(Work required) The answer is an exact repeat of the entries below, with the pictures omitted.

(Provided material)
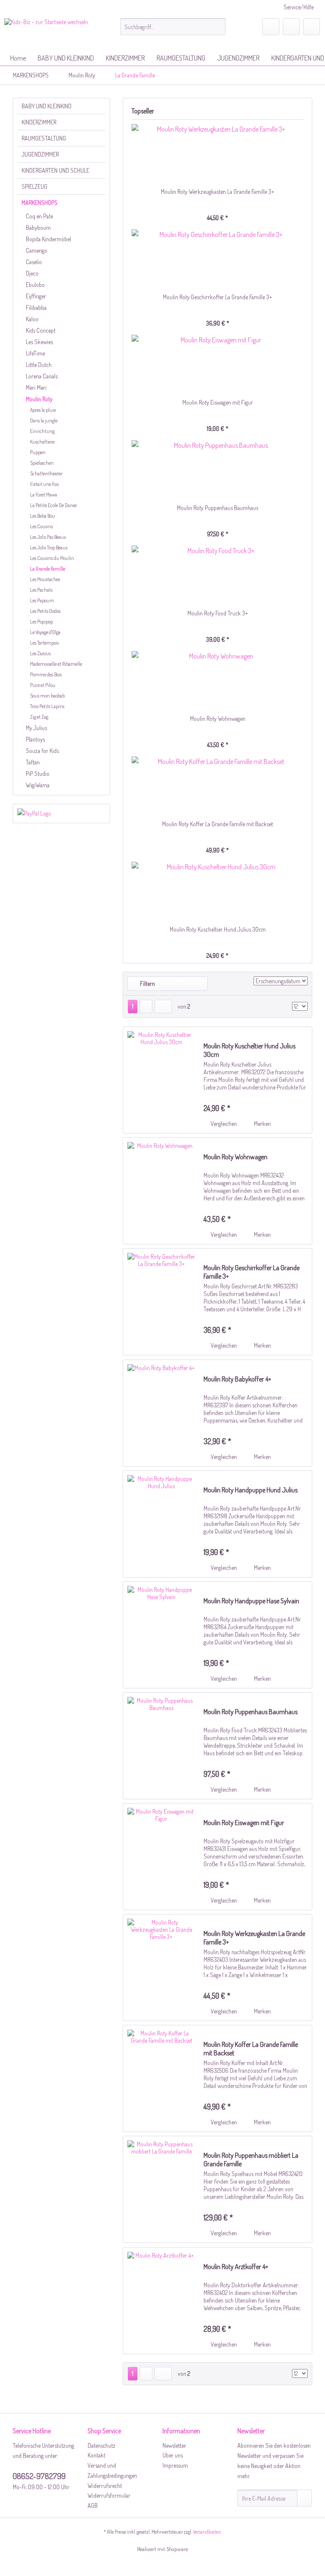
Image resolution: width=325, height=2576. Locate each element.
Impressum (175, 2465)
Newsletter (174, 2445)
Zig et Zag (39, 717)
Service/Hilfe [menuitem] (298, 7)
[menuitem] (173, 26)
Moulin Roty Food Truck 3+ (217, 613)
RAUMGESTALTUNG (44, 138)
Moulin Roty (39, 399)
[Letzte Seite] (163, 1006)
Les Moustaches (45, 579)
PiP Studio (38, 773)
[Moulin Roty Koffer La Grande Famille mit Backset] (217, 786)
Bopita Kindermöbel (48, 239)
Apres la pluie (43, 410)
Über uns (172, 2455)
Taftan (33, 762)
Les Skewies (39, 341)
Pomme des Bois (46, 674)
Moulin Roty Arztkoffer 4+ (236, 2266)
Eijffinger (36, 296)
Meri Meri (36, 387)
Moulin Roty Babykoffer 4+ (237, 1379)
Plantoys (35, 739)
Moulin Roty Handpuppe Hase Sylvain (251, 1601)
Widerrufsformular (109, 2495)
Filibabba (36, 307)
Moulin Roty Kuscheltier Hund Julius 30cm (218, 929)
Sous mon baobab (47, 695)
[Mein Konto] (291, 26)
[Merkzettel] (270, 26)
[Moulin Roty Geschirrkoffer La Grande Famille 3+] (217, 259)
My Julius (36, 727)
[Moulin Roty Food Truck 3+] (217, 575)
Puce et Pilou (42, 685)
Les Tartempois (44, 643)
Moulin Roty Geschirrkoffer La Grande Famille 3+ (217, 297)
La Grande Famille (47, 568)
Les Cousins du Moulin (52, 558)
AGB (93, 2505)
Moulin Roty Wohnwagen (217, 718)
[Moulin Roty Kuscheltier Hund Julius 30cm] (217, 891)
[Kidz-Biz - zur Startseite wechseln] (46, 32)
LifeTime (35, 353)
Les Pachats (41, 590)
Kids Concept (40, 330)
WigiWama (38, 785)
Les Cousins (41, 526)
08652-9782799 (39, 2476)
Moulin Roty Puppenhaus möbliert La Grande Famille (251, 2159)
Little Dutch (39, 364)
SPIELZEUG (34, 186)
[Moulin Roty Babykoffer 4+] (161, 1413)
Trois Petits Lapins (47, 706)
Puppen (38, 452)
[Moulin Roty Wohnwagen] (217, 680)
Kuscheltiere (42, 442)
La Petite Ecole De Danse (53, 505)
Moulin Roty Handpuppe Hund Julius (250, 1490)
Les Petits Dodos (45, 611)
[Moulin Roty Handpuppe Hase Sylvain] (161, 1635)
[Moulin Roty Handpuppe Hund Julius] (161, 1524)
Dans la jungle (44, 420)
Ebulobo (35, 284)
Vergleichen (223, 1123)
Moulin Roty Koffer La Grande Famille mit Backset (217, 823)
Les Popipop (41, 621)
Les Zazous (40, 653)
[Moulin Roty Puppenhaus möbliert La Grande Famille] (161, 2189)
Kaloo (32, 319)
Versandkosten (207, 2532)
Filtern (147, 983)
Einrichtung (42, 431)
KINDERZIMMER (39, 122)
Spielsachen (42, 463)
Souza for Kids (42, 750)
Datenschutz (102, 2445)
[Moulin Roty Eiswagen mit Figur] (217, 364)
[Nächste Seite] (146, 1006)
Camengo (36, 250)
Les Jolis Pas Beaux (48, 537)
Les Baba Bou (42, 516)
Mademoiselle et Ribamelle (56, 664)
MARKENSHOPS (40, 202)
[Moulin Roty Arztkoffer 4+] (161, 2301)
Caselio (34, 261)
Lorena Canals (42, 376)
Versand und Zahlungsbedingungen (112, 2470)
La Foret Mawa (43, 494)
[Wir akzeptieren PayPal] (61, 813)
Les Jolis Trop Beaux (49, 547)
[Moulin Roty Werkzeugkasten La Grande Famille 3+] (217, 153)
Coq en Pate (39, 216)
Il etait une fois (44, 484)
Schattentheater (46, 473)
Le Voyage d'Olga (45, 632)
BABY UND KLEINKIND (47, 106)
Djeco (32, 273)
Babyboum (38, 227)
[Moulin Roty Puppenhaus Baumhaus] (217, 469)
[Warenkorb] (311, 26)
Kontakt (96, 2455)
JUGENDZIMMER (40, 154)
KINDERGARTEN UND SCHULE (55, 170)
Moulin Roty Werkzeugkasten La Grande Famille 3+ (217, 191)
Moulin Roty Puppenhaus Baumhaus (217, 507)
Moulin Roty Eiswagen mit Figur (217, 402)
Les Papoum (42, 600)
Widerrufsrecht (105, 2485)
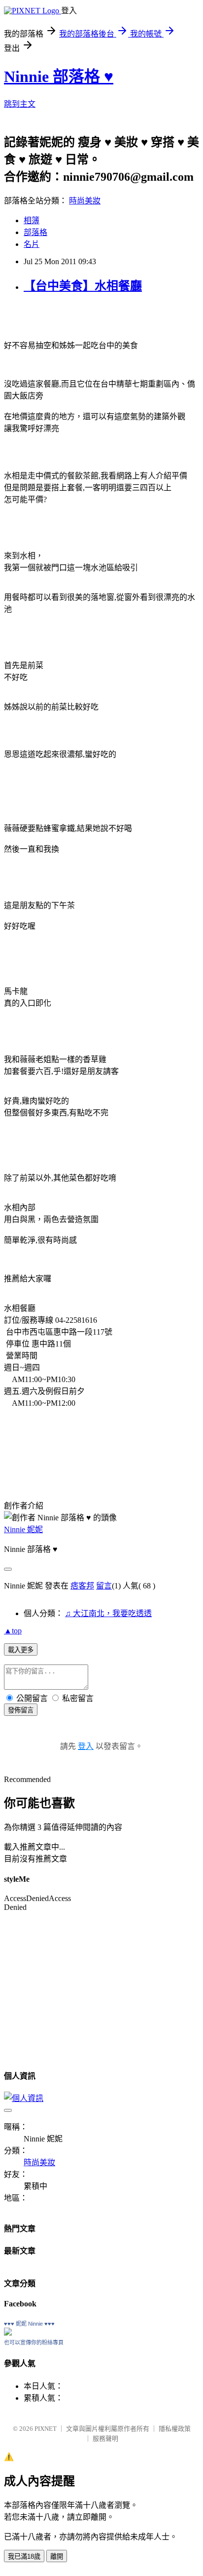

(Answer for this exercise)
Image resolution: width=325, height=2576. Locate each element.
Impressum (175, 2465)
Newsletter (174, 2445)
Zig et Zag (39, 717)
Service/Hilfe [menuitem] (298, 7)
[menuitem] (173, 26)
Moulin Roty Food Truck 3+ (217, 613)
RAUMGESTALTUNG (44, 138)
Moulin Roty (39, 399)
[Letzte Seite] (163, 1006)
Les Moustaches (45, 579)
PiP Studio (38, 773)
[Moulin Roty Koffer La Grande Famille mit Backset] (217, 786)
Bopita Kindermöbel (48, 239)
Apres la pluie (43, 410)
Über uns (172, 2455)
Taftan (33, 762)
Les Skewies (39, 341)
Pomme des Bois (46, 674)
Moulin Roty Arztkoffer 4+ (236, 2266)
Eijffinger (36, 296)
Meri Meri (36, 387)
Moulin Roty Babykoffer 4+ (237, 1379)
Plantoys (35, 739)
Moulin Roty Handpuppe Hase Sylvain (251, 1601)
Widerrufsformular (109, 2495)
Filibabba (36, 307)
Moulin Roty Kuscheltier Hund Julius 30cm (218, 929)
Sous mon baobab (47, 695)
[Mein Konto] (291, 26)
[Merkzettel] (270, 26)
[Moulin Roty Geschirrkoffer La Grande Famille 3+] (217, 259)
My Julius (36, 727)
[Moulin Roty Food Truck 3+] (217, 575)
Puce et Pilou (42, 685)
Les Tartempois (44, 643)
Moulin Roty Geschirrkoffer La Grande Famille 3+ (217, 297)
La Grande Famille (47, 568)
Les Cousins du Moulin (52, 558)
AGB (93, 2505)
Moulin Roty Wohnwagen (217, 718)
[Moulin Roty Kuscheltier Hund Julius 30cm] (217, 891)
[Kidz-Biz - zur Startseite wechseln] (46, 32)
LifeTime (35, 353)
Les Pachats (41, 590)
Kids Concept (40, 330)
WigiWama (38, 785)
Les Cousins (41, 526)
08652-9782799 (39, 2476)
Moulin Roty Puppenhaus möbliert La Grande Famille (251, 2159)
Little Dutch (39, 364)
SPIELZEUG (34, 186)
[Moulin Roty Babykoffer 4+] (161, 1413)
Trois Petits Lapins (47, 706)
Puppen (38, 452)
[Moulin Roty Wohnwagen] (217, 680)
Kuscheltiere (42, 442)
La Petite Ecole De Danse (53, 505)
Moulin Roty Handpuppe Hund Julius (250, 1490)
Les Petits Dodos (45, 611)
[Moulin Roty Handpuppe Hase Sylvain] (161, 1635)
[Moulin Roty Handpuppe Hund Julius] (161, 1524)
Dans la jungle (44, 420)
Ebulobo (35, 284)
Vergleichen (223, 1123)
Moulin Roty Koffer La Grande Famille mit Backset (217, 823)
Les Popipop (41, 621)
Les Zazous (40, 653)
[Moulin Roty Puppenhaus möbliert La Grande Famille] (161, 2189)
Kaloo (32, 319)
Versandkosten (207, 2532)
Filtern (147, 983)
Einrichtung (42, 431)
KINDERZIMMER (39, 122)
Spielsachen (42, 463)
Souza for Kids (42, 750)
Datenschutz (102, 2445)
[Moulin Roty Eiswagen mit Figur] (217, 364)
[Nächste Seite] (146, 1006)
Camengo (36, 250)
Les Jolis Pas Beaux (48, 537)
Les Baba Bou (42, 516)
Mademoiselle et Ribamelle (56, 664)
MARKENSHOPS (40, 202)
[Moulin Roty Arztkoffer 4+] (161, 2301)
Caselio (34, 261)
Lorena Canals (42, 376)
Versand und Zahlungsbedingungen (112, 2470)
La Foret Mawa (43, 494)
[Wir akzeptieren PayPal] (61, 813)
Les Jolis Trop Beaux (49, 547)
[Moulin Roty Werkzeugkasten La Grande Famille 3+] (217, 153)
Coq en Pate (39, 216)
Il etait une fois (44, 484)
Schattentheater (46, 473)
Le Voyage d'Olga (45, 632)
BABY UND KLEINKIND (47, 106)
Djeco (32, 273)
Babyboum (38, 227)
[Moulin Roty Puppenhaus Baumhaus] (217, 469)
[Warenkorb] (311, 26)
Kontakt (96, 2455)
JUGENDZIMMER (40, 154)
KINDERGARTEN UND SCHULE (55, 170)
Moulin Roty Werkzeugkasten La Grande Famille 3+ (217, 191)
Moulin Roty Puppenhaus Baumhaus (217, 507)
Moulin Roty Eiswagen mit Figur (217, 402)
Les Papoum (42, 600)
Widerrufsrecht (105, 2485)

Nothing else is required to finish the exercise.